Multi-page authentication using layouts as functions

Been playing around with making authentication smooth on multi-page apps.

Created dash-auth-flow as an example of a smooth authentication flow, but it still had the problem of loading some content before triggering a callback that then checked authentication; each additional function had to then verify authentication. This could easy result in information getting exposed.

So I tried making layouts into conditional functions: if the user is authenticated, return the sensitive layout, otherwise return something else e.g. a dcc.Location(pathname='/login',refresh=True) which takes the user to a login page. This works!

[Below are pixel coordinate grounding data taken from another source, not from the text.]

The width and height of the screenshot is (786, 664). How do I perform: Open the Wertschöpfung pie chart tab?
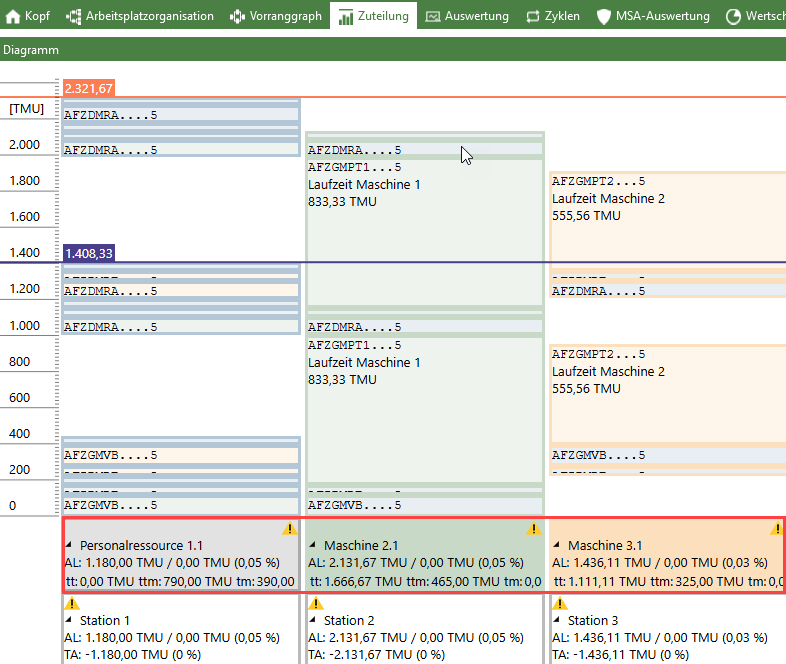coord(734,16)
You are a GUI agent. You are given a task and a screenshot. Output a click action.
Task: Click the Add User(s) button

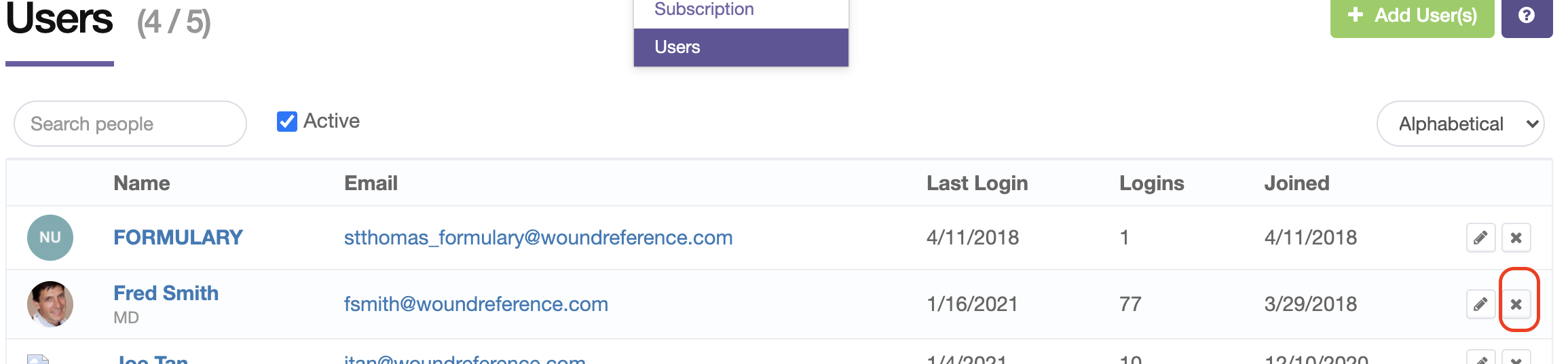tap(1412, 16)
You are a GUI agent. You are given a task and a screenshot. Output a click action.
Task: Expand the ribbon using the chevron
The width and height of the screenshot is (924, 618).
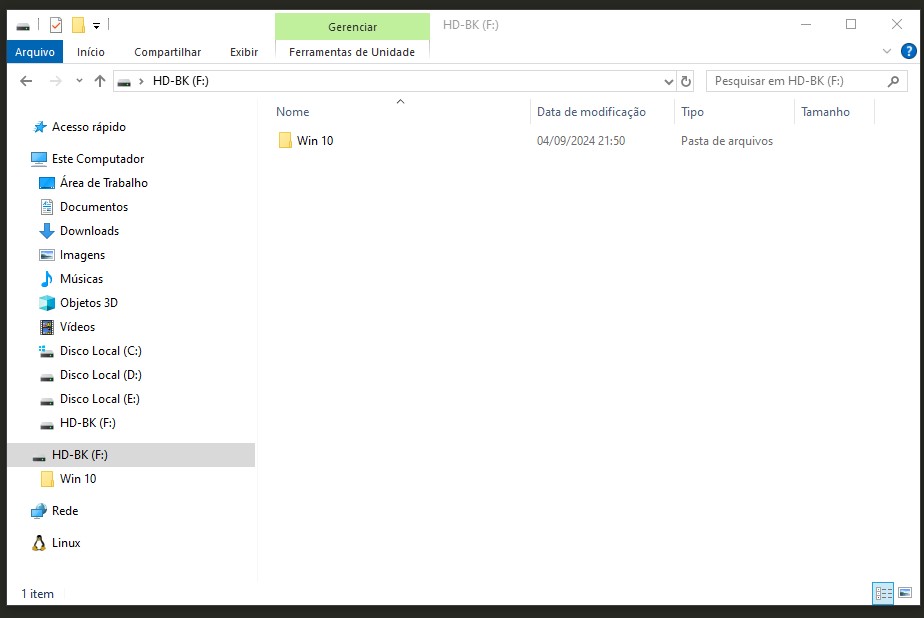coord(886,51)
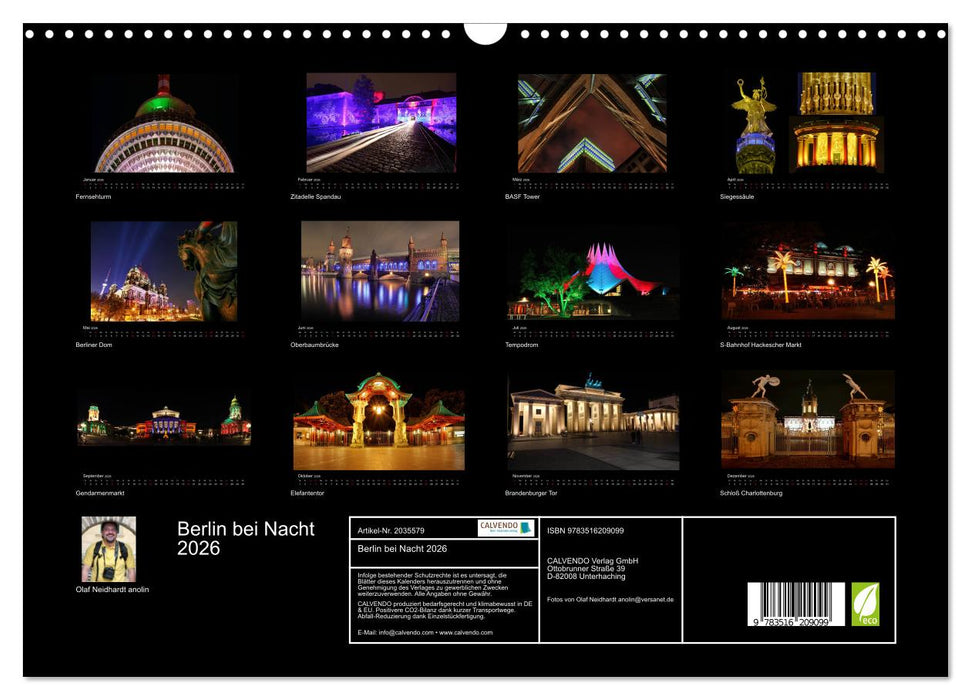Click the Berlin bei Nacht 2026 title

point(244,536)
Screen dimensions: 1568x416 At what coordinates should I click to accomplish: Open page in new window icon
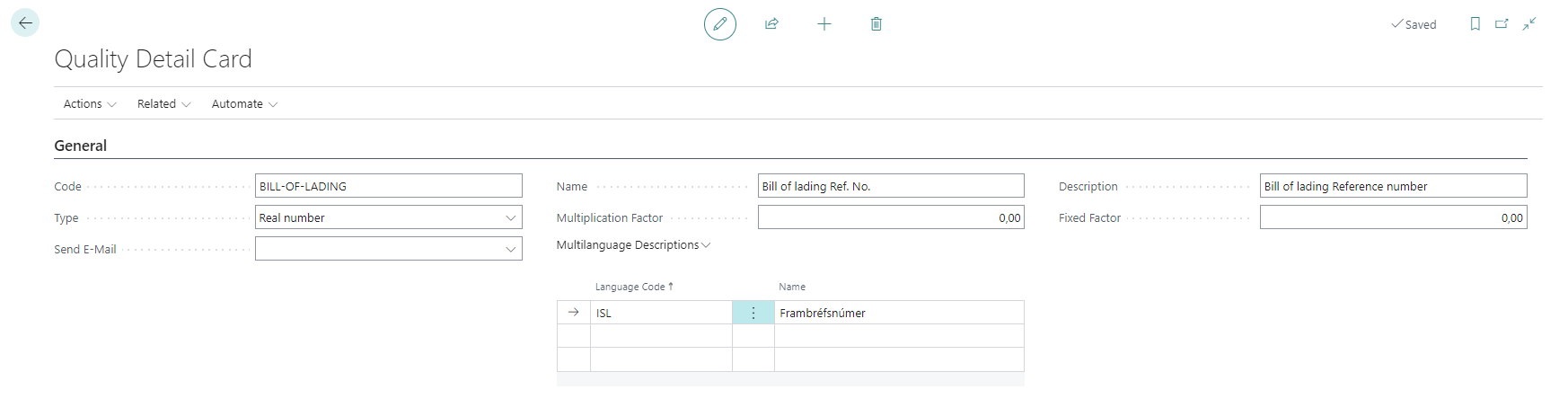1502,24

You can show part of the app and not another, e.g. homepage but not user profile. You can even define all the callbacks you need as long as the part of the page you show doesn’t trigger any callbacks that reference non-existent component IDs.

I will use this in flask_login e.g. if current_user.is_authenticated... .

MWE:

test/
    pages/
        profile.py
    app.py
    server.py

server.py

import dash
app = dash.Dash(__name__)
app.config.suppress_callback_exceptions = True

app.py

import dash_core_components as dcc
import dash_html_components as html
from dash.dependencies import Input, Output, State
from pages import profile
from server import app

app.layout = html.Div([
    dcc.Location(id='base-url',refresh=True,pathname='/'),
    html.Button('click this',id='button',n_clicks=0),
    # links to pages
    html.Div([dcc.Link('profile',href='/profile'),html.Br(),dcc.Link('base',href='/'),html.Br()]),
    html.Div(id='page-content')
])

# show how many times the button has been clicked
@app.callback(
    Output('button','children'),
    [Input('button','n_clicks')])
def show_clicks(n):
    return 'click this button, clicked {} times'.format(str(n))

# router function
@app.callback(
    Output('page-content','children'),
    [Input('base-url','pathname')],
    [State('button','n_clicks')])
def router(pathname,n):
    if pathname=='/':
        return 'Base content'
    elif pathname=='/profile':
        return profile.profile_layout(n)
    return '404'

if __name__=='__main__':
    app.run_server(debug=True)

pages/profile.py

import dash_html_components as html
import dash_core_components as dcc
from dash.dependencies import Output,Input,State
from server import app

# example of a layout function - usually imported from other 
# only show the profile layout if the button has been clicked more than two times
# otherwise, send back to /base
def profile_layout(n):
    if n>2:
        return [dcc.Location(id='profile-url',refresh=True,pathname='/profile'),
                html.Div(id='profile-picture')]
    else:
        return [dcc.Location(id='profile-url',refresh=True,pathname='/')]

# profile callback
@app.callback(
    Output('profile-picture','children'),
    [Input('profile-picture','style')])
def return_profile_picture(s):
    return ['that worked!',html.Img(src='https://picsum.photos/500/500')]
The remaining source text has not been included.